--- GIVEN PASSAGE ---

Believe it or not, creatine is one of the most studied and researched supplements with actual scientific data to prove benefits. While there are old wives’ tales about creatine causing cramping and liver issues, no study has ever proven ill effects.

Should you take it?
If you want to put on muscle and can psychologically handle the scale going up, then 100%. If building muscle/strength is not your goal and/or you know the scale going up will mess with your mind even if it’s good weight, then don’t do it.

I’m a big creatine user and it’s certainly one of the reasons I continue to hit strength PRs in my mid/late 30s. That being said, I carry an extra 10-15 lbs and have gone up in shirt and pant sizes because of the muscle growth.

Psychologically I’m ok with that, but not everyone is and that’s ok! If you aren’t just be honest with yourself and avoid creatine.

How much should you take?
There are a couple of schools of thoughts with creatine dosing.

One school of thought is to “cycle” it. You start the cycle with a load phase containing high amounts of creatine – roughly 20g a day for a week or so. You then back off to roughly 5 grams a day for the next several weeks. Some protocols even recommend you take a week off and then start the cycle over.

That was a very old school way of thinking, but honestly nothing has proven that works better than simply taking the same amount daily.

My recommendation is actually the opposite. Start with 3 grams a day for a week and then build up to as much as 10 grams a day. I’ve found that taking too much creatine too soon can go right through you, if ya catch my drift.

Supplement #5 – Caffeine (Pre-WOD)

What does it do?
Believe it or not caffeine is one of the best performance enhancing supplements out there. Studies have actually found caffeine can help with both your endurance and your strength. In fact, many sporting events/leagues conduct testing to keep their athlete below a certain limit amount of caffeine.

Here’s the catch – if you regularly consume caffeine, it limits the effects.

How much you ask? It’s unclear, but let’s just say if you are a 3 cups of coffee a day person, your pre-wod caffeine will do very little.

How much should you take?
Once again, there is no scientifically proven number and every person is different but it’s common belief that 100-120mg is the right dose.  Take that about 30 minutes before workout time and let your inner animal loose!

Supplement #6 – Joint Supplements (Glucosamine & Chondroitin)

What does it do?
There are several supplements out there that are believed to help with joint pain. The two most common are Glucosamine & Chondroitin. You will often see these paired together because most studies show a statistically significant benefit improvement when the two work together vs. separately.

---

■ TASKS TO PERFORM:
**a.** Say whether each statement agrees with the supplement passage. Answer yes or no, and quote the deciding words from the passage. (i) The author recommends starting creatine at 20 grams a day. (ii) Regular caffeine consumption limits its effects. (iii) Glucosamine and chondroitin are often paired together.
**b.** Answer these questions from the supplement passage.
(i) How much creatine a day does the load phase of the cycling approach contain?
(ii) How long before a workout should caffeine be taken?
(iii) How much extra weight does the author carry?

--- RECORDS ---

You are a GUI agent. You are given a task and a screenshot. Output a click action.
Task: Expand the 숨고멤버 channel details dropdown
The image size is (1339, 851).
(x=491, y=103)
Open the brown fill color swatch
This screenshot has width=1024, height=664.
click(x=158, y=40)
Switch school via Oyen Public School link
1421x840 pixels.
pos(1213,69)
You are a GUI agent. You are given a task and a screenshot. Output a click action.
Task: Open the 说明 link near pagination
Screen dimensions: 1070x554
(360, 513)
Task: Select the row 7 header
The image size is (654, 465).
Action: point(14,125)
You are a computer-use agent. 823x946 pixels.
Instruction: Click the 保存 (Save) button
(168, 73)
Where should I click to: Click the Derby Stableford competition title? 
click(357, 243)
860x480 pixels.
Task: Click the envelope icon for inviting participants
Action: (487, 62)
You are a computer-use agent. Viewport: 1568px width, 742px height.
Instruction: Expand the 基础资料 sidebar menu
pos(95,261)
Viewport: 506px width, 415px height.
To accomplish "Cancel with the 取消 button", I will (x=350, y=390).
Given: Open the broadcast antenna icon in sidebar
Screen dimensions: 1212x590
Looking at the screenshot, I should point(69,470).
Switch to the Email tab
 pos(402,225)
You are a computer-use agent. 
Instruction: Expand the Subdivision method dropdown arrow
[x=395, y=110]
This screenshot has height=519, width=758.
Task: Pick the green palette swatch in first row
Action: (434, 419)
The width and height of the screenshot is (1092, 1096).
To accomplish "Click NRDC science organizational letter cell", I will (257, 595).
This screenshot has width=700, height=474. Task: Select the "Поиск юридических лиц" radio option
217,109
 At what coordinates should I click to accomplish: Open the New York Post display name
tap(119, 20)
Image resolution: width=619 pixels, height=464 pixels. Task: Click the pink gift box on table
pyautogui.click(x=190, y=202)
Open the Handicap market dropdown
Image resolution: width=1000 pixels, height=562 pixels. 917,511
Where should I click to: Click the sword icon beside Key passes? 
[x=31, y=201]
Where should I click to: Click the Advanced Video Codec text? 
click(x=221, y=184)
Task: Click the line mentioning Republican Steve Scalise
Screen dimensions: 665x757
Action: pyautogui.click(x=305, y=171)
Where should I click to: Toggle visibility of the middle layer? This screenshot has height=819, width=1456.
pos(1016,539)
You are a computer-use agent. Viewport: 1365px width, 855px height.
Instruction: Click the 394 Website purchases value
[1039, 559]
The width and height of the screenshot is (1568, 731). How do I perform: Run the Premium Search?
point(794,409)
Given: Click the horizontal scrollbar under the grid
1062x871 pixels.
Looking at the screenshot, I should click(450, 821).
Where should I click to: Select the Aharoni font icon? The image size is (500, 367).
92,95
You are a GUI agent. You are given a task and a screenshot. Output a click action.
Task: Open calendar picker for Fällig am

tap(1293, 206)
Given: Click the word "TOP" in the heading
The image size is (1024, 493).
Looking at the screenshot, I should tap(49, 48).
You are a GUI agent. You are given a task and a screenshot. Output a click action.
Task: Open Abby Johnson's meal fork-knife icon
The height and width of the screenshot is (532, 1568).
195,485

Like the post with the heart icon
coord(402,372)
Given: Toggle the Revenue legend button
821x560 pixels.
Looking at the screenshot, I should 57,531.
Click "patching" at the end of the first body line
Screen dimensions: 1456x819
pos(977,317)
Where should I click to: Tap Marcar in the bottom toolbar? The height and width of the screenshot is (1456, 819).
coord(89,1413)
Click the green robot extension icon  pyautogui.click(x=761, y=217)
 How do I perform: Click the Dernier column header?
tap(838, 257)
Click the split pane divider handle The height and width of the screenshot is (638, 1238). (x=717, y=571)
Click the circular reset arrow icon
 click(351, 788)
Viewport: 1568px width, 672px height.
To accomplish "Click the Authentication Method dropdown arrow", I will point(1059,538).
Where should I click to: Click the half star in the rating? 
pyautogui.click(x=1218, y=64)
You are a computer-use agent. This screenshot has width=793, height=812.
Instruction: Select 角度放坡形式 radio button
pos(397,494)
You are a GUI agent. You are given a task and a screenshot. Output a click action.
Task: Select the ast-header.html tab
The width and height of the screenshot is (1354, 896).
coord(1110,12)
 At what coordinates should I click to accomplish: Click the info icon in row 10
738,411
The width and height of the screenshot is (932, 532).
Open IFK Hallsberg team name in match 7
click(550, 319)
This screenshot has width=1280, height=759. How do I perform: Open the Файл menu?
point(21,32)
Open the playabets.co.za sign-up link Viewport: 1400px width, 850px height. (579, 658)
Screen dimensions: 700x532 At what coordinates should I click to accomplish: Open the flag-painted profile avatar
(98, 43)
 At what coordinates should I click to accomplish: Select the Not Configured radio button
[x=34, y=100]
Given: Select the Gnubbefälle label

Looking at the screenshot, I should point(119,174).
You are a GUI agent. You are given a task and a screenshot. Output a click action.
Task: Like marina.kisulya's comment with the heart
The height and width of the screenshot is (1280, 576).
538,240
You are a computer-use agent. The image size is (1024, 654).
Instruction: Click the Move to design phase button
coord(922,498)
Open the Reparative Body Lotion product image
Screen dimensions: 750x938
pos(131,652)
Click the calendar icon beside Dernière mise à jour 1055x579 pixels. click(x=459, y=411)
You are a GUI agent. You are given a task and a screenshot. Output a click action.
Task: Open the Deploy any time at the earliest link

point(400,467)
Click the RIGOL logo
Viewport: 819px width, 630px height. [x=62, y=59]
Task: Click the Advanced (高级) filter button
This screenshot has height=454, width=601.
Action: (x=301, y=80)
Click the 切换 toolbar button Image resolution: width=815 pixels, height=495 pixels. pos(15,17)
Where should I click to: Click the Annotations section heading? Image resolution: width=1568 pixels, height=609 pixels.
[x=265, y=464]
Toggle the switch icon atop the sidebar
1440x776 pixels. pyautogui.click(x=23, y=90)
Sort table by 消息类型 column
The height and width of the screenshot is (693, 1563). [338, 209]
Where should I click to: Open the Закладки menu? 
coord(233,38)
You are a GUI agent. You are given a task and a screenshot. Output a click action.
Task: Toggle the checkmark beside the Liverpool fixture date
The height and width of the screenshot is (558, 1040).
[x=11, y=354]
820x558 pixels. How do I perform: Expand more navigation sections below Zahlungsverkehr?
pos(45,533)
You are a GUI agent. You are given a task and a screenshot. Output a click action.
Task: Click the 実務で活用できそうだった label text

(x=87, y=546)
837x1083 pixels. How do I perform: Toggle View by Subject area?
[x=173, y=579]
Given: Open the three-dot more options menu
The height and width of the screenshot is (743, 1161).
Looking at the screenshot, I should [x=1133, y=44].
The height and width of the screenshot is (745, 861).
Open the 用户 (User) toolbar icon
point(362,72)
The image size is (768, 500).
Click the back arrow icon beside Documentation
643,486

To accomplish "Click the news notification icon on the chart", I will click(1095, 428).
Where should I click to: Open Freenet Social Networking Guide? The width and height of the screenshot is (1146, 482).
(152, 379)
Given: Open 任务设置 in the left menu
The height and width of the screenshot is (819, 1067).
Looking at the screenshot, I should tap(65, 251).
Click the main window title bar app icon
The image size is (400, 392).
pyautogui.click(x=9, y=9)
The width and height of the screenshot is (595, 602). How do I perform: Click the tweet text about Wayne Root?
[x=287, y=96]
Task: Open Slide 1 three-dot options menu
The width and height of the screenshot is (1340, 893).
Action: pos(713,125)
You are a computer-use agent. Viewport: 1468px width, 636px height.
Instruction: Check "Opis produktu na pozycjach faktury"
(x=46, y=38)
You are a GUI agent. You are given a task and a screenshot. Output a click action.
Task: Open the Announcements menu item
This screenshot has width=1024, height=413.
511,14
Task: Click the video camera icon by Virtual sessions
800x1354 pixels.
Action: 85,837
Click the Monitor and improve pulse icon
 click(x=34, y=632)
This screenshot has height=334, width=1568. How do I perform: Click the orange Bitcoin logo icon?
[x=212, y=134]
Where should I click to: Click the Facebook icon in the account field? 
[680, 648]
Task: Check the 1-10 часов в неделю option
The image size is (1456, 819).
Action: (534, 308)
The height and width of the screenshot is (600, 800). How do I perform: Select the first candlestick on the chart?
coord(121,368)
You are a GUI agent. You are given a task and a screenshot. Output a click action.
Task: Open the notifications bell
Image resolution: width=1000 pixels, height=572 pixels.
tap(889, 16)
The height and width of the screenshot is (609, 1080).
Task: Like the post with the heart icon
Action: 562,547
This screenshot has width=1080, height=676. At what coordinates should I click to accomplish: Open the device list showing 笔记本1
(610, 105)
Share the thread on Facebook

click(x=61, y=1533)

---

■ WRITTEN RESPONSES:
**a.**
(i) No: "Start with 3 grams a day for a week and then build up to as much as 10 grams a day."
(ii) Yes: "if you regularly consume caffeine, it limits the effects."
(iii) Yes: "You will often see these paired together"

**b.**
(i) Roughly 20g a day, for a week or so.
(ii) About 30 minutes.
(iii) 10-15 lbs.